#### Record list
————

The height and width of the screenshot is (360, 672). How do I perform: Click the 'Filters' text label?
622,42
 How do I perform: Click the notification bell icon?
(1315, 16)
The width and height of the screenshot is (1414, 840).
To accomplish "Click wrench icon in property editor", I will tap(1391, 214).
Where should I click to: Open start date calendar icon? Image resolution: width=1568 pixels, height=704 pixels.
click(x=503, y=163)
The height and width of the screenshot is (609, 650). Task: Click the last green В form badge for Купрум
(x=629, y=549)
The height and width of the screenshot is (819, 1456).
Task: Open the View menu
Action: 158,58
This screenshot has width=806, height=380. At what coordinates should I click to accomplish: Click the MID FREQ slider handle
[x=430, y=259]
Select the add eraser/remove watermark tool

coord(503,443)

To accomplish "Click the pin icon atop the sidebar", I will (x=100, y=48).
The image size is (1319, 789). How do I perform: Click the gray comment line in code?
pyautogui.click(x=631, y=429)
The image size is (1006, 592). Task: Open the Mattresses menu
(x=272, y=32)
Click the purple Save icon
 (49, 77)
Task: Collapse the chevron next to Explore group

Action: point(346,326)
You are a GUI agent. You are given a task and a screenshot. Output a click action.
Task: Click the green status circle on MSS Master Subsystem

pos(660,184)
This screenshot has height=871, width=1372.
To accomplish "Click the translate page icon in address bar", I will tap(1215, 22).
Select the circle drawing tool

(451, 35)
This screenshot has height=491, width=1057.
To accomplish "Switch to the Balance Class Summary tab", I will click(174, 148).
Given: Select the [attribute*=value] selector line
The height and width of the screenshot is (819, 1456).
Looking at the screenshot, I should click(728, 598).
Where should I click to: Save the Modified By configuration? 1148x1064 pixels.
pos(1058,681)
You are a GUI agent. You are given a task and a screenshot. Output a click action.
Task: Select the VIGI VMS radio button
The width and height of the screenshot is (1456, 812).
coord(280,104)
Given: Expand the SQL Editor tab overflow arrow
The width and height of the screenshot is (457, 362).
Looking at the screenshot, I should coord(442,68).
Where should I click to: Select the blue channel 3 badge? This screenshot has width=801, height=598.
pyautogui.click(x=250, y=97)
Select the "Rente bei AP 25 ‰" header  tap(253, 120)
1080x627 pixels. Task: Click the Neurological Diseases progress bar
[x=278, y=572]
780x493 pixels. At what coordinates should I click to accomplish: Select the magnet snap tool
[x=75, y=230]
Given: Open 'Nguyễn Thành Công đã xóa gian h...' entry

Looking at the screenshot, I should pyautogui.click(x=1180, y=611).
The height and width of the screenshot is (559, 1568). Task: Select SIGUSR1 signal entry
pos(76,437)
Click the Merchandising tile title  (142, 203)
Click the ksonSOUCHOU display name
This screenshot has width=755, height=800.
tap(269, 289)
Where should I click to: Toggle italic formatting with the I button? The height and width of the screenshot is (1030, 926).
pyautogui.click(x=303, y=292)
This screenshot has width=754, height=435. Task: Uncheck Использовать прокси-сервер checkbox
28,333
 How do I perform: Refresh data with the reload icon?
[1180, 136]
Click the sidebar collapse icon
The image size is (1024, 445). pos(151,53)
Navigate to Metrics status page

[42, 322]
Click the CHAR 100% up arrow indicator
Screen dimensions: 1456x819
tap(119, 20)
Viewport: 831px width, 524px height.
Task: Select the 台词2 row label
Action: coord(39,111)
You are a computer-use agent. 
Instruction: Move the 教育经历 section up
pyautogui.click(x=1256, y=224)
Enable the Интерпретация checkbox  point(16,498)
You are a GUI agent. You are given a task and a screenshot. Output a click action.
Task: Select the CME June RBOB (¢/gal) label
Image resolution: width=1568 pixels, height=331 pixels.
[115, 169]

————

#### What is expected
Rewrite all of the records above, swapping every "GUI agent" for "interface assistant" and changing nothing else.

#### Output below
The height and width of the screenshot is (360, 672). How do I perform: Click the 'Filters' text label?
622,42
 How do I perform: Click the notification bell icon?
(1315, 16)
The width and height of the screenshot is (1414, 840).
To accomplish "Click wrench icon in property editor", I will tap(1391, 214).
Where should I click to: Open start date calendar icon? Image resolution: width=1568 pixels, height=704 pixels.
click(x=503, y=163)
The height and width of the screenshot is (609, 650). Task: Click the last green В form badge for Купрум
(x=629, y=549)
The height and width of the screenshot is (819, 1456).
Task: Open the View menu
Action: 158,58
This screenshot has width=806, height=380. At what coordinates should I click to accomplish: Click the MID FREQ slider handle
[x=430, y=259]
Select the add eraser/remove watermark tool

coord(503,443)

To accomplish "Click the pin icon atop the sidebar", I will (x=100, y=48).
The image size is (1319, 789). How do I perform: Click the gray comment line in code?
pyautogui.click(x=631, y=429)
The image size is (1006, 592). Task: Open the Mattresses menu
(x=272, y=32)
Click the purple Save icon
 (49, 77)
Task: Collapse the chevron next to Explore group

Action: point(346,326)
You are a interface assistant. You are given a task and a screenshot. Output a click action.
Task: Click the green status circle on MSS Master Subsystem

pos(660,184)
This screenshot has height=871, width=1372.
To accomplish "Click the translate page icon in address bar", I will tap(1215, 22).
Select the circle drawing tool

(451, 35)
This screenshot has height=491, width=1057.
To accomplish "Switch to the Balance Class Summary tab", I will click(174, 148).
Given: Select the [attribute*=value] selector line
The height and width of the screenshot is (819, 1456).
Looking at the screenshot, I should click(728, 598).
Where should I click to: Save the Modified By configuration? 1148x1064 pixels.
pos(1058,681)
You are a interface assistant. You are given a task and a screenshot. Output a click action.
Task: Select the VIGI VMS radio button
The width and height of the screenshot is (1456, 812).
coord(280,104)
Given: Expand the SQL Editor tab overflow arrow
The width and height of the screenshot is (457, 362).
Looking at the screenshot, I should coord(442,68).
Where should I click to: Select the blue channel 3 badge? This screenshot has width=801, height=598.
pyautogui.click(x=250, y=97)
Select the "Rente bei AP 25 ‰" header  tap(253, 120)
1080x627 pixels. Task: Click the Neurological Diseases progress bar
[x=278, y=572]
780x493 pixels. At what coordinates should I click to accomplish: Select the magnet snap tool
[x=75, y=230]
Given: Open 'Nguyễn Thành Công đã xóa gian h...' entry

Looking at the screenshot, I should pyautogui.click(x=1180, y=611).
The height and width of the screenshot is (559, 1568). Task: Select SIGUSR1 signal entry
pos(76,437)
Click the Merchandising tile title  (142, 203)
Click the ksonSOUCHOU display name
This screenshot has width=755, height=800.
tap(269, 289)
Where should I click to: Toggle italic formatting with the I button? The height and width of the screenshot is (1030, 926).
pyautogui.click(x=303, y=292)
This screenshot has width=754, height=435. Task: Uncheck Использовать прокси-сервер checkbox
28,333
 How do I perform: Refresh data with the reload icon?
[1180, 136]
Click the sidebar collapse icon
The image size is (1024, 445). pos(151,53)
Navigate to Metrics status page

[42, 322]
Click the CHAR 100% up arrow indicator
Screen dimensions: 1456x819
tap(119, 20)
Viewport: 831px width, 524px height.
Task: Select the 台词2 row label
Action: coord(39,111)
You are a computer-use agent. 
Instruction: Move the 教育经历 section up
pyautogui.click(x=1256, y=224)
Enable the Интерпретация checkbox  point(16,498)
You are a interface assistant. You are given a task and a screenshot. Output a click action.
Task: Select the CME June RBOB (¢/gal) label
Image resolution: width=1568 pixels, height=331 pixels.
[115, 169]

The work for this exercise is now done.